### Excerpt ###

- Genre: Romantic drama
- Based on: Avaamendhuru by Aishath Neena
- Starring: Ali Shameel; Aminath Rasheedha; Niuma Mohamed;
- No. of seasons: 1
- No. of episodes: 7

Original release
- Network: Television Maldives
- Release: 1994 – 1995

= Hithi Thajuribaa =

Maldivian romantic drama television series

Hithi Thajuribaa is a Maldivian romantic drama television series developed for Television Maldives. The series stars Ali Shameel, Aminath Rasheedha and Niuma Mohamed in pivotal roles. Based on the novel Avaamendhuru published by Aishath Neena, the film follows the destruction of a happy family when an islander residing in the same house links up with the tenant.

### Material shown ###

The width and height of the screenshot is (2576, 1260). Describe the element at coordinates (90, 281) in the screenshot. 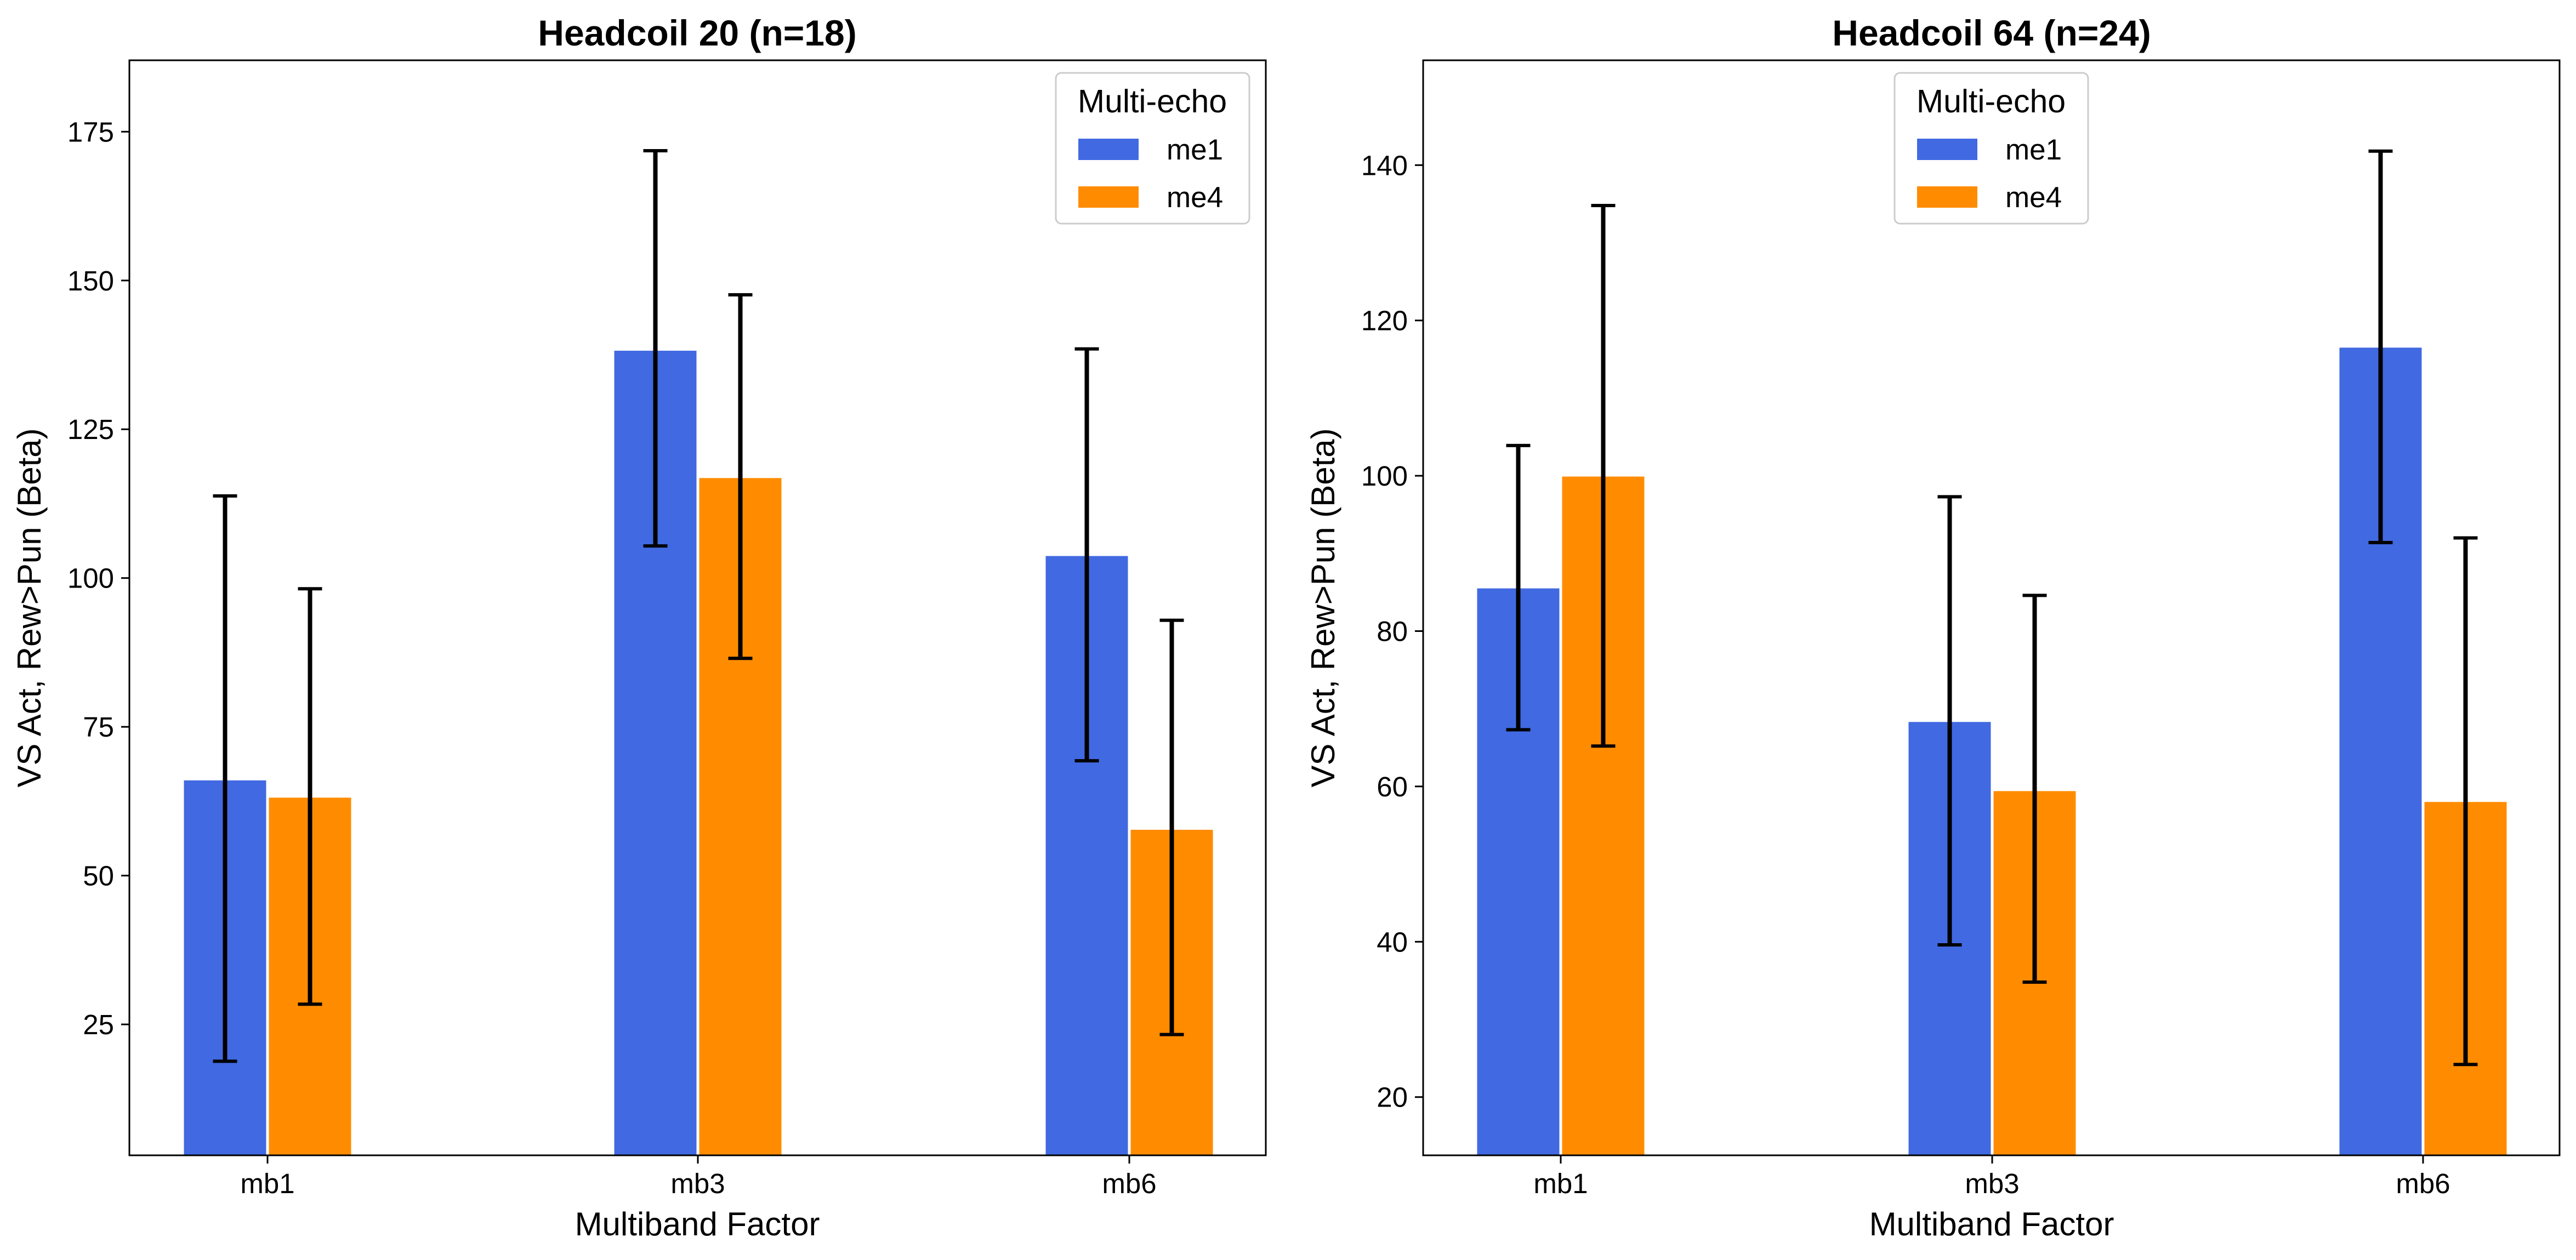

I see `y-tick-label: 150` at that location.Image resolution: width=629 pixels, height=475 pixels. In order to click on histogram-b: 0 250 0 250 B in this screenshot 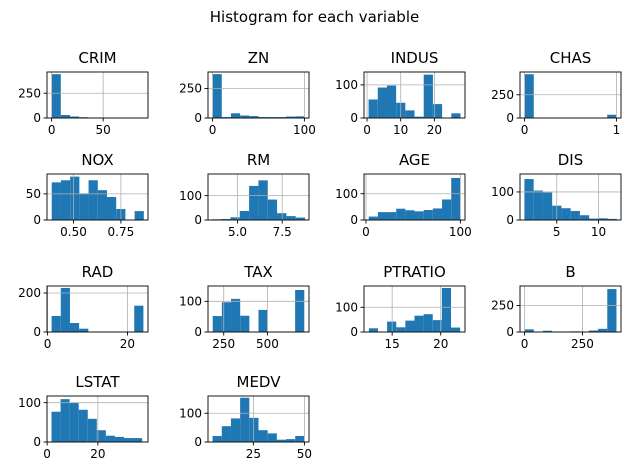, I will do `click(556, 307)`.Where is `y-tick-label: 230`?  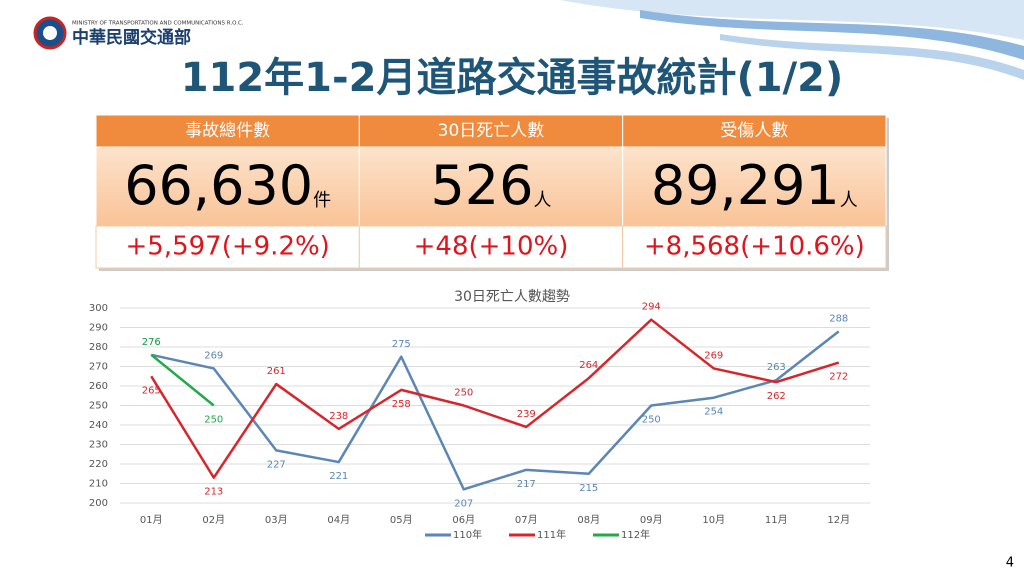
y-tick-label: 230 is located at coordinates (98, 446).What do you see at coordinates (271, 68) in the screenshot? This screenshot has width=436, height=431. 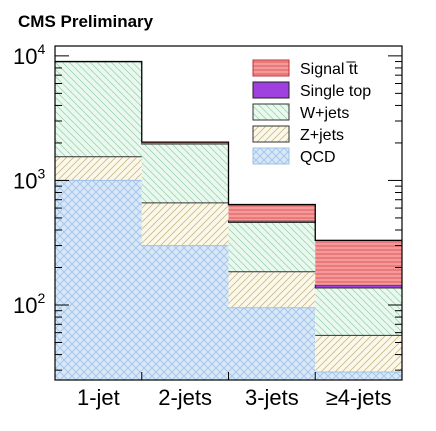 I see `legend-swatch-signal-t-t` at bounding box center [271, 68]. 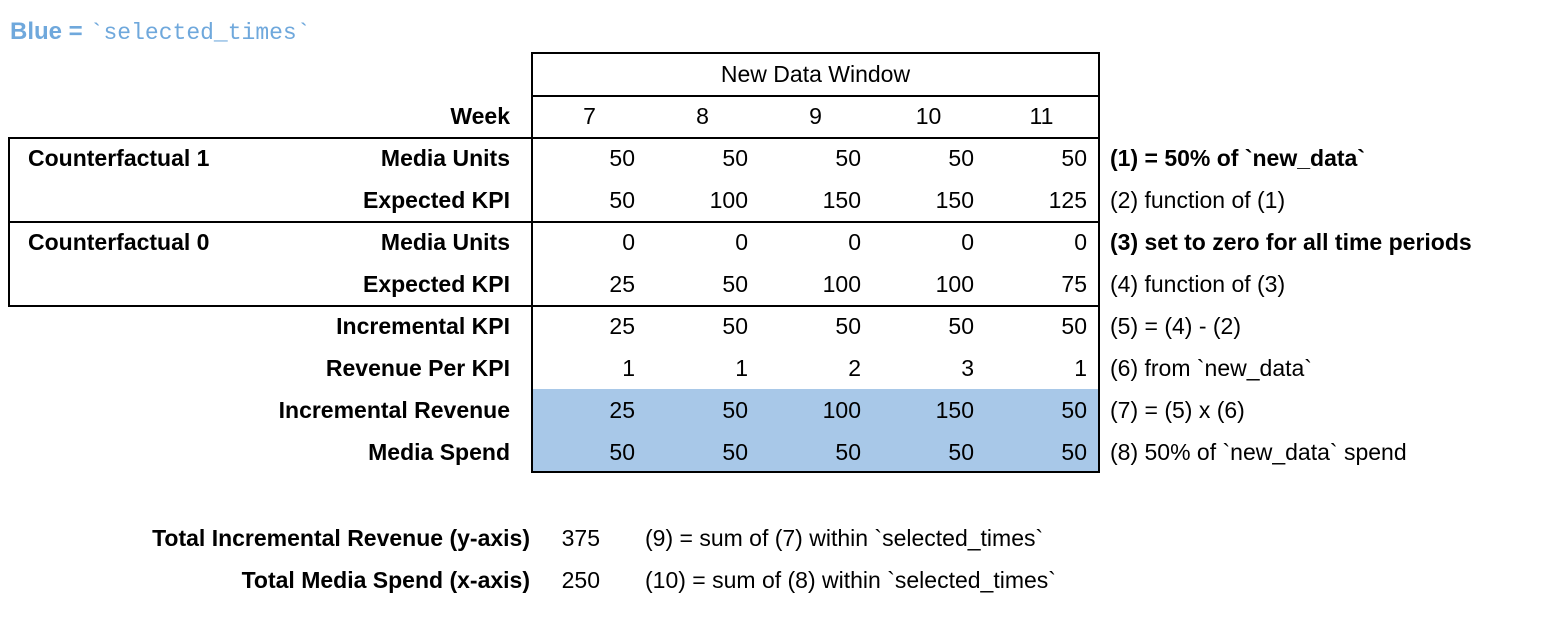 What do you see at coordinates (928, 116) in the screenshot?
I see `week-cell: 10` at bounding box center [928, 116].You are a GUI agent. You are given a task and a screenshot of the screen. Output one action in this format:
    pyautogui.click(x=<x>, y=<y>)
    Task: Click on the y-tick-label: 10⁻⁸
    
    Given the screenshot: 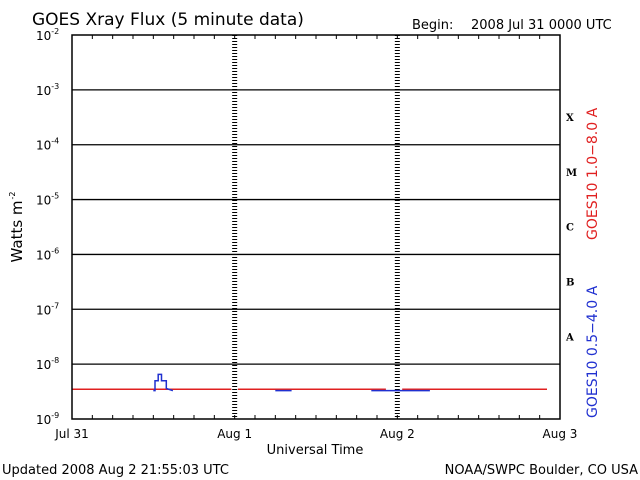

###

→ **What the task asks**
Translate this sentence from the Hithi Thajuribaa entry into Spanish: "The series stars Ali Shameel, Aminath Rasheedha and Niuma Mohamed in pivotal roles." The items were taken from a separate source.

→ **Answer to this problem**
La serie está protagonizada por Ali Shameel, Aminath Rasheedha y Niuma Mohamed en papeles clave.